Dataset items

■ ■ ■

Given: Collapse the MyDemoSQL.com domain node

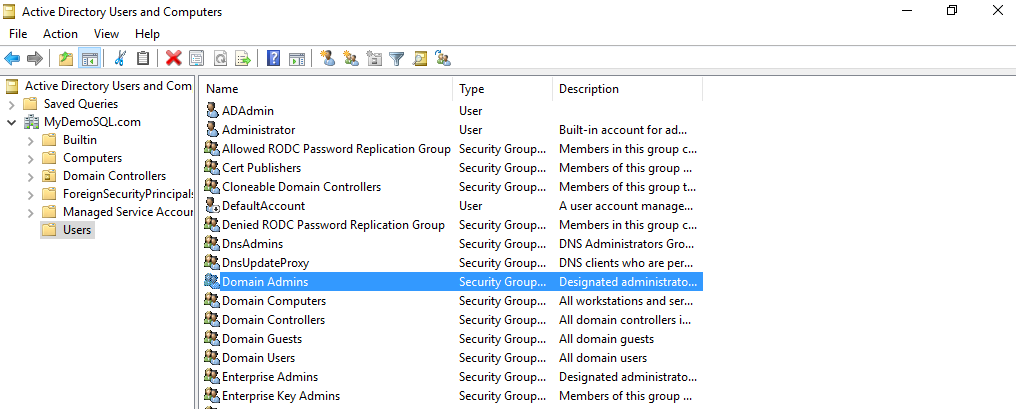Looking at the screenshot, I should click(x=11, y=122).
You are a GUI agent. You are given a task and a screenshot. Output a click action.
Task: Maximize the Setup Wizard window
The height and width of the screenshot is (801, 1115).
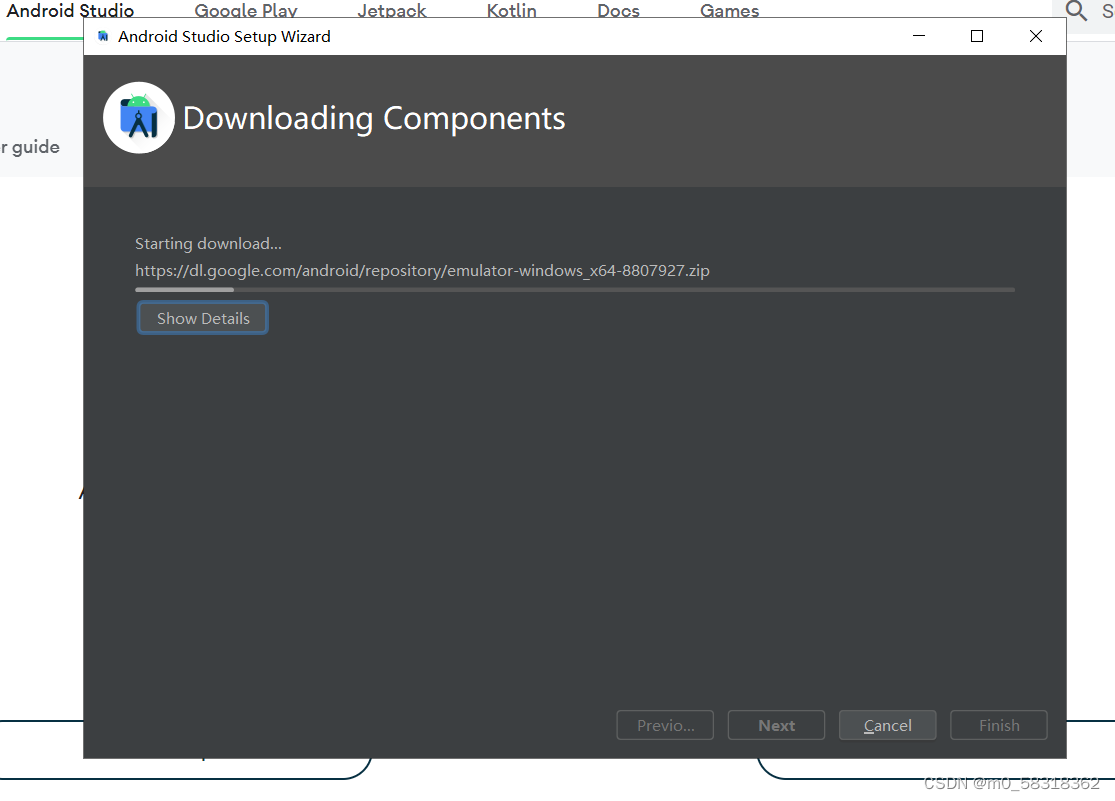(977, 36)
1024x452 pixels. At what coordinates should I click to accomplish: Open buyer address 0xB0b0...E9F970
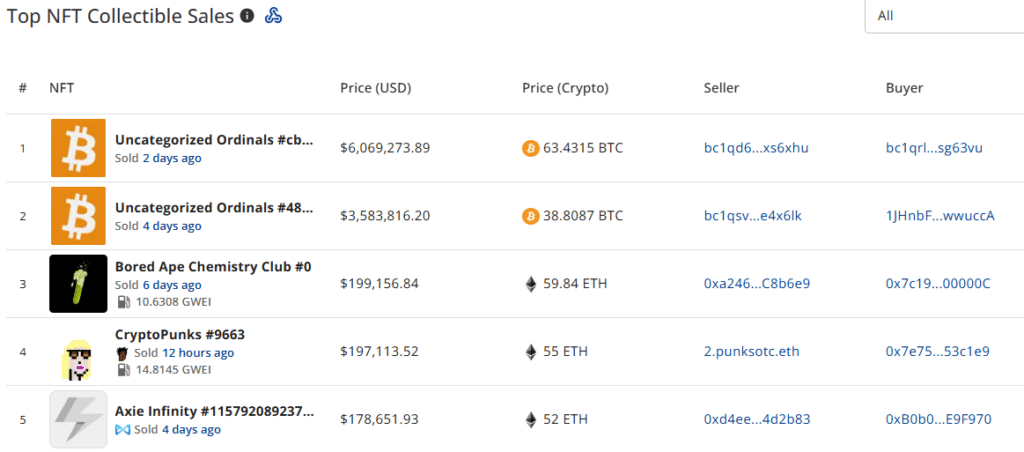(938, 420)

■ ■ ■

Leave out the pictures, and retype exactly the lines from the one containing "The height and" through the last line of the data above, no more and no less.

(ANSWER TO THIS TASK)
The height and width of the screenshot is (801, 1115).
(977, 36)
1024x452 pixels. At what coordinates should I click to accomplish: Open buyer address 0xB0b0...E9F970
(938, 420)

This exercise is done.